▶ **Given data**:
#####

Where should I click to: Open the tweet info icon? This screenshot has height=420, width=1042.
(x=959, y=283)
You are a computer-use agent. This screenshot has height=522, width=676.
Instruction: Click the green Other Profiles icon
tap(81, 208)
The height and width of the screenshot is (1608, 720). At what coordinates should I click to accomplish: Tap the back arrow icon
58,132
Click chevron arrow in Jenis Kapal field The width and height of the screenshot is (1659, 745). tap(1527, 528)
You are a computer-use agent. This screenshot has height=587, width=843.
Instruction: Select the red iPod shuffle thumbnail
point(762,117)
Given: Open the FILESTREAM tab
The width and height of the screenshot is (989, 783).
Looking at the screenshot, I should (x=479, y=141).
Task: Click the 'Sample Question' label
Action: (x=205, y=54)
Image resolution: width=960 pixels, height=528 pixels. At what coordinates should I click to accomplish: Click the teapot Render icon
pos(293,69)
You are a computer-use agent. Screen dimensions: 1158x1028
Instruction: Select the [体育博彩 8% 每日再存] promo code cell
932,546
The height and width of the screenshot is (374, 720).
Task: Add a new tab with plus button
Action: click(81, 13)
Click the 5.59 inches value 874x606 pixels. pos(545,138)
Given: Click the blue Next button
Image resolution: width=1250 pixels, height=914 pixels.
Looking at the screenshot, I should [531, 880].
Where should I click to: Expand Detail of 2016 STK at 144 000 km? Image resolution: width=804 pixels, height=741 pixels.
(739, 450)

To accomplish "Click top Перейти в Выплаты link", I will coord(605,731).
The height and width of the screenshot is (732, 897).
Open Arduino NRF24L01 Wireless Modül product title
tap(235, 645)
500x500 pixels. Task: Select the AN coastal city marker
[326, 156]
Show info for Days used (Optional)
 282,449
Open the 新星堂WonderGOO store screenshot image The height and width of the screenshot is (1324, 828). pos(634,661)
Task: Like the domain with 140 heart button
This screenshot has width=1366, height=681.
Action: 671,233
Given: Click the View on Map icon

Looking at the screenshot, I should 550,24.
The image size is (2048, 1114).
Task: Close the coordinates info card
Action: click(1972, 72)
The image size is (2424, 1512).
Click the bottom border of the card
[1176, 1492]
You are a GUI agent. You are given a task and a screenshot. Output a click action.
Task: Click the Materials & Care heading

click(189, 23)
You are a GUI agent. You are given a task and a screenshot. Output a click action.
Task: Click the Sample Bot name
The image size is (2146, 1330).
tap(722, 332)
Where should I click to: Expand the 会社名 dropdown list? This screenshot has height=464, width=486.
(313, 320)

#####

▶ **Task directions**:
Write out the data once more, word for word.

▶ **Solution to this problem**:
Where should I click to: Open the tweet info icon? This screenshot has height=420, width=1042.
(x=959, y=283)
You are a computer-use agent. This screenshot has height=522, width=676.
Instruction: Click the green Other Profiles icon
tap(81, 208)
The height and width of the screenshot is (1608, 720). At what coordinates should I click to accomplish: Tap the back arrow icon
58,132
Click chevron arrow in Jenis Kapal field The width and height of the screenshot is (1659, 745). tap(1527, 528)
You are a computer-use agent. This screenshot has height=587, width=843.
Instruction: Select the red iPod shuffle thumbnail
point(762,117)
Given: Open the FILESTREAM tab
The width and height of the screenshot is (989, 783).
Looking at the screenshot, I should (x=479, y=141).
Task: Click the 'Sample Question' label
Action: (x=205, y=54)
Image resolution: width=960 pixels, height=528 pixels. At what coordinates should I click to accomplish: Click the teapot Render icon
pos(293,69)
You are a computer-use agent. Screen dimensions: 1158x1028
Instruction: Select the [体育博彩 8% 每日再存] promo code cell
932,546
The height and width of the screenshot is (374, 720).
Task: Add a new tab with plus button
Action: click(81, 13)
Click the 5.59 inches value 874x606 pixels. pos(545,138)
Given: Click the blue Next button
Image resolution: width=1250 pixels, height=914 pixels.
Looking at the screenshot, I should [531, 880].
Where should I click to: Expand Detail of 2016 STK at 144 000 km? Image resolution: width=804 pixels, height=741 pixels.
(739, 450)

To accomplish "Click top Перейти в Выплаты link", I will coord(605,731).
The height and width of the screenshot is (732, 897).
Open Arduino NRF24L01 Wireless Modül product title
tap(235, 645)
500x500 pixels. Task: Select the AN coastal city marker
[326, 156]
Show info for Days used (Optional)
 282,449
Open the 新星堂WonderGOO store screenshot image The height and width of the screenshot is (1324, 828). pos(634,661)
Task: Like the domain with 140 heart button
This screenshot has width=1366, height=681.
Action: 671,233
Given: Click the View on Map icon

Looking at the screenshot, I should 550,24.
The image size is (2048, 1114).
Task: Close the coordinates info card
Action: click(1972, 72)
The image size is (2424, 1512).
Click the bottom border of the card
[1176, 1492]
You are a GUI agent. You are given a task and a screenshot. Output a click action.
Task: Click the Materials & Care heading

click(189, 23)
You are a GUI agent. You are given a task and a screenshot. Output a click action.
Task: Click the Sample Bot name
The image size is (2146, 1330).
tap(722, 332)
Where should I click to: Expand the 会社名 dropdown list? This screenshot has height=464, width=486.
(313, 320)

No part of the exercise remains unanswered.